Lines that include the word "agent" should be copied from the listing that follows.

• Raw data
________________________
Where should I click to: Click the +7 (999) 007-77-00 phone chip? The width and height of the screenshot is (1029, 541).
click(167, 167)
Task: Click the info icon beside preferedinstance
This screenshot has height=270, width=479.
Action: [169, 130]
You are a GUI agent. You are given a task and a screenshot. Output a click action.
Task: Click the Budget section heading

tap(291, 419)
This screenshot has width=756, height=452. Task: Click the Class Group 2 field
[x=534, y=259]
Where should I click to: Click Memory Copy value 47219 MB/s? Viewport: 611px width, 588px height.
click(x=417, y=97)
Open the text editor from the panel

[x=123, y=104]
________________________
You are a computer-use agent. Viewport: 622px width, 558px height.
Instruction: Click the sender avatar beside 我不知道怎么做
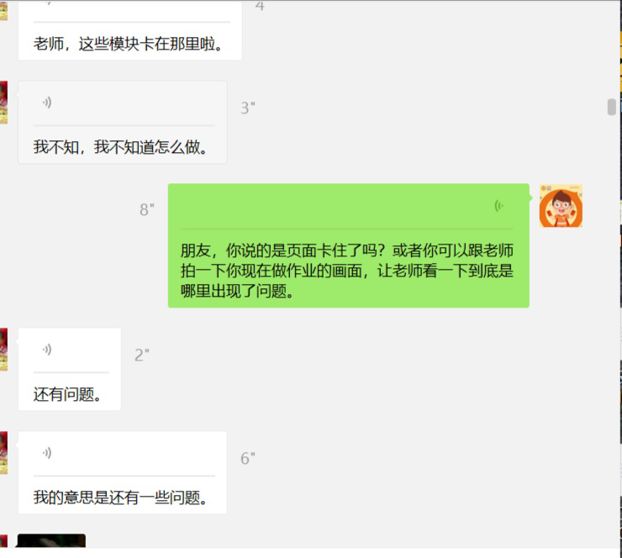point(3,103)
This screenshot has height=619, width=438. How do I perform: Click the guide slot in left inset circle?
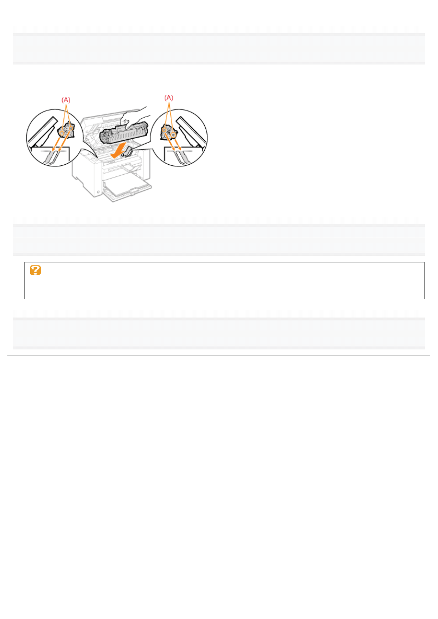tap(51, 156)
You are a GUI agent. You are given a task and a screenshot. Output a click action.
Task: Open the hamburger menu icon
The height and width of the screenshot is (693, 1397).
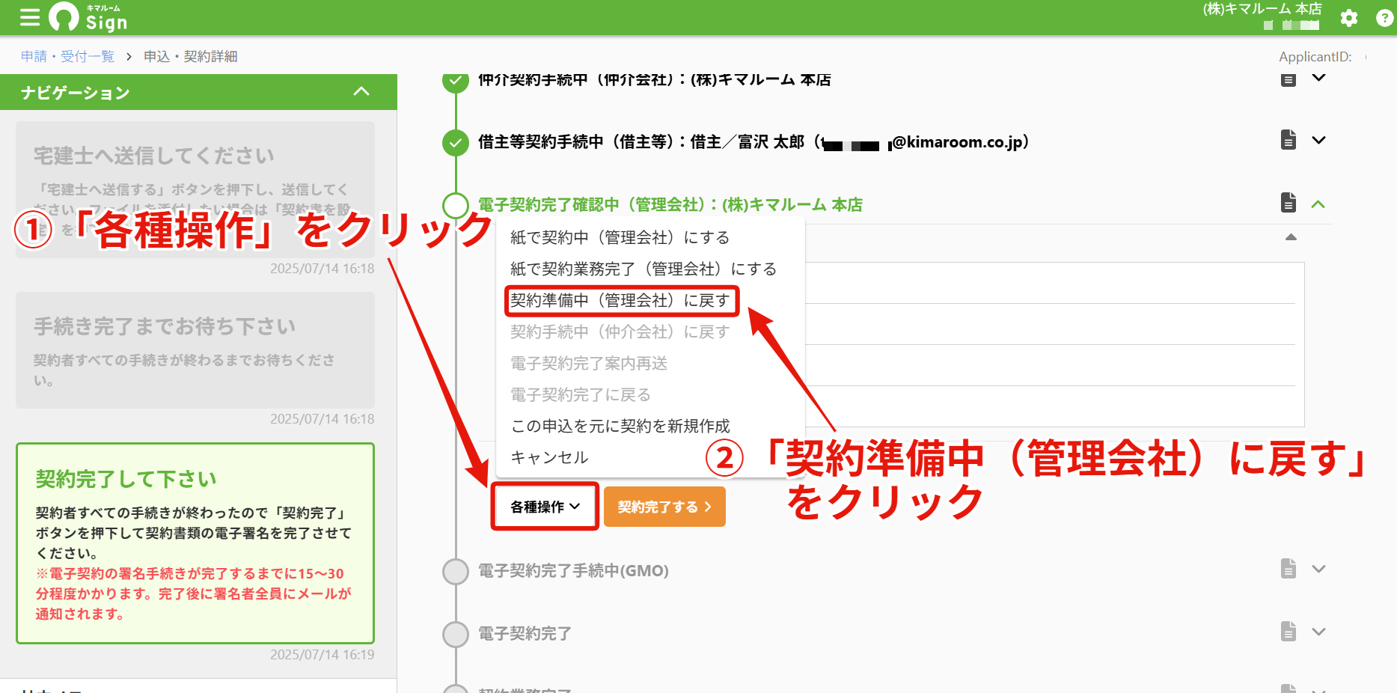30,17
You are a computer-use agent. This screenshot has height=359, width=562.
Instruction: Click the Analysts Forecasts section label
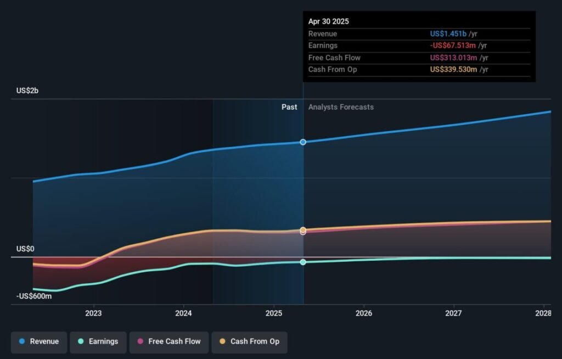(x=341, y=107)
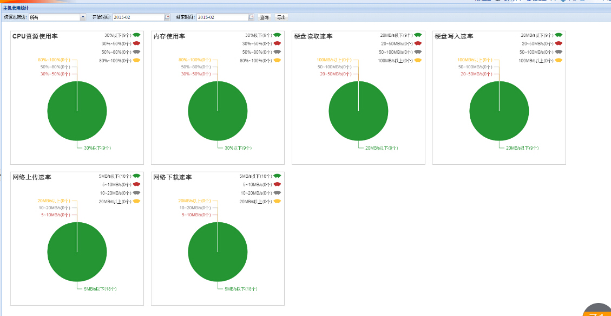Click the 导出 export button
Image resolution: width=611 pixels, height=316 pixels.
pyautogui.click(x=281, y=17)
________________________
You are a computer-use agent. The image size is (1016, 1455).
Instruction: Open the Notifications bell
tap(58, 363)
________________________
• Completed task
You are a GUI agent. You are given a task and a screenshot. Output a click action.
You are a computer-use agent. Viewport: 622px width, 558px height.
You are a GUI agent. You are given a task and a screenshot. Output a click action.
You are a computer-use agent. This screenshot has height=359, width=562.
You are a computer-use agent. The image size is (1016, 1455).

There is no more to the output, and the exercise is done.